The latest offering from the Scottish National Gallery of Modern Art (SNGMA) doesn’t have a commercial sponsor, and it’s not hard to guess why. The allegedly obscene content of a similar show in 1990 prompted a notorious legal battle in America, which eventually concluded that homosexual freedom of expression was a constitutional right.

The material in question is the photographic work of Robert Mapplethorpe, 1980s New York bad boy. Not only was he one of the first photographers to celebrate the male nude, but he was also brutally honest about the city’s sadomasochistic scene.

The SNGMA, proud to host the first Scottish Mapplethorpe show in over 20 years, saves the more lurid images for rooms painted in deep, lustful purple. The rest of the 79 photographs – mostly portraits of New York’s grooviest art stars – occupy a more neutral, museum-like space.

No matter what Mapplethorpe photographed, it became laden with sex, death, religion or sheer, exquisite beauty. Many times it was dripping with all four at once. Sadomasochistic desires are not a mile away from the Roman Catholic taste for orgasmic visions of pain and torture, and for Mapplethorpe, once a devout Catholic, the link is explicit.

Whether re-enacting St Peter’s upside-down crucifixion, or assuming the role of the devil (with tail fixed firmly in place), Mapplethorpe wrestles with the contradictions of his faith and his most basic desires. Many of his portraits are surprisingly saint-like, posing secular stars in the manner of monks and martyrs. Few portraits match the solemn presence of William Burroughs, filling the frame in an attitude of pious prayer.

As if to cement Mapplethorpe’s role in art history, the wall captions assert repeatedly the careful geometry of the artist’s photographs. Architect Philip Johnson forms a triangle. Patti Smith’s naked limbs are arranged to line up with the radiator to which she clings.
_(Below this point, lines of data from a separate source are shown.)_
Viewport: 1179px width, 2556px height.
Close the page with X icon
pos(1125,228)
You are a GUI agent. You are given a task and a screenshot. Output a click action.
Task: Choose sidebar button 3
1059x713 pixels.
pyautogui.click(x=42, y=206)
Marianne Faithful’s arms “form the hypotenuse of a right-angle triangle”.

No matter how highly charged the content of Mapplethorpe’s photographs were, he was always in clear control of their composition. First and foremost a studio artist, he applied classical principles to the creation of his works, lining them up with informed precision; not capturing the world as it floated by.

Even the flowers he shot were selected, cut and laid out indoors. And even they seem somehow erotic. He called them his “New York flowers” because of their decadence, and they didn’t escape the workings of his one-track mind. “My approach to photographing a flower,” he said, “is not much different than photographing a cock. Basically, it’s the same thing.”

In the end it’s this narrow vision that detracts from the impact of Mapplethorpe’s work. After a certain number of muscular nudes in the shape of equilateral triangles, and artists posed as saints, his work becomes pretty predictable. A trip across town to the City Art Centre’s Albert Watson show, in all its exuberant variety, leaves Mapplethorpe in the shade.